The emphasis on peace and security is further reaffirmed by the Security Council explicitly referencing ‘peace and security’ in connection to specific tasks of protection. For example, the Security Council ‘…affirms in this regard that effective steps to prevent and respond to such acts of sexual violence can significantly contribute to the maintenance of international peace and security’.69

As the protection of civilians theme finds its beginning in Article 24 of the UN Charter, the protection of civilians mandate’s philosophical compass differs from the obligations under ihl. Whereas ihl obligates the mitigation of harm, the protection of civilians mandate obligates the cessation to all violence for the creation of international peace and security. In other words, as the obligations in ihl attempt to regulate conflict to minimise harm to those not participating in hostilities, the obligations under the protection of civilians mandate attempt to create peace and security for all involved. Moreover, while the obligations under ihrl obligates protections within the institutions of the State, the protection of civilians mandate positively obligates the creation of a secure environment in order for those institutions to be developed.

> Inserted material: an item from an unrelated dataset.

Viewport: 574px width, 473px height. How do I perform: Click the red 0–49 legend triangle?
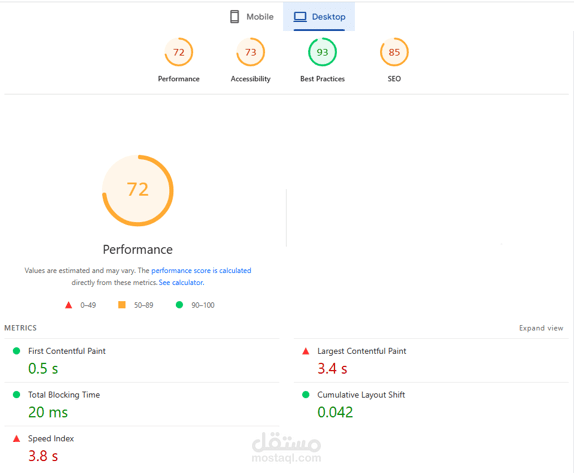pyautogui.click(x=68, y=305)
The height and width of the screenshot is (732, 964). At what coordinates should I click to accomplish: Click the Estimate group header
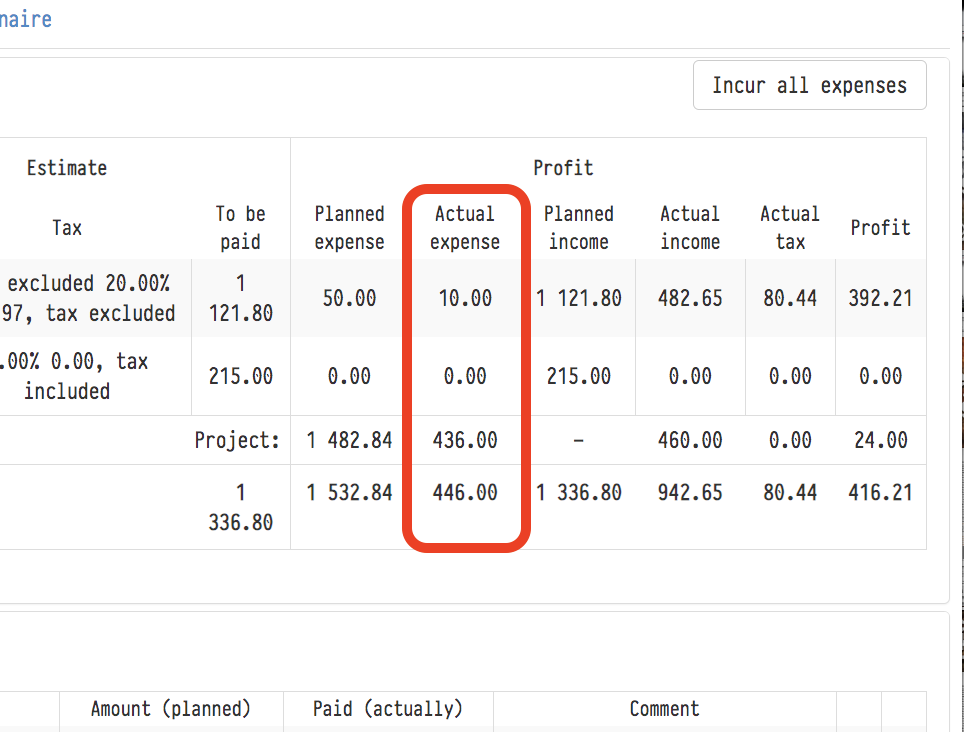pyautogui.click(x=67, y=168)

While the divergence of philosophical considerations seems merely theoretical, it does have a practical significance to civilians in the field. For instance, recent protests in the drc are centred around monusco’s inability to protect and stabilise their areas of deployment. As stated by the USA State department, ‘monusco plays a critical role in fostering peace and security, protecting civilians and facilitating delivery of humanitarian assistance.’70 While under ihl and ihrl there is no obligation in armed conflict to create ‘peace and security’, the protection of civilians mandate has enabled the international community to invoke a norm of peace and security in a niac. As expressed by the drc in response to the Security Council debates on the July 2022 situation, ‘I have heard it said here that it is the primary responsibility of the Democratic Republic of the Congo to protect its own borders and its own population. We agree wholeheartedly…’71 The reaction of States and the UN to the 2022 incident is evidence that there is an emerging expectation that the protection of civilians is satisfied with the establishment of peace and security, that is, an end to all violence.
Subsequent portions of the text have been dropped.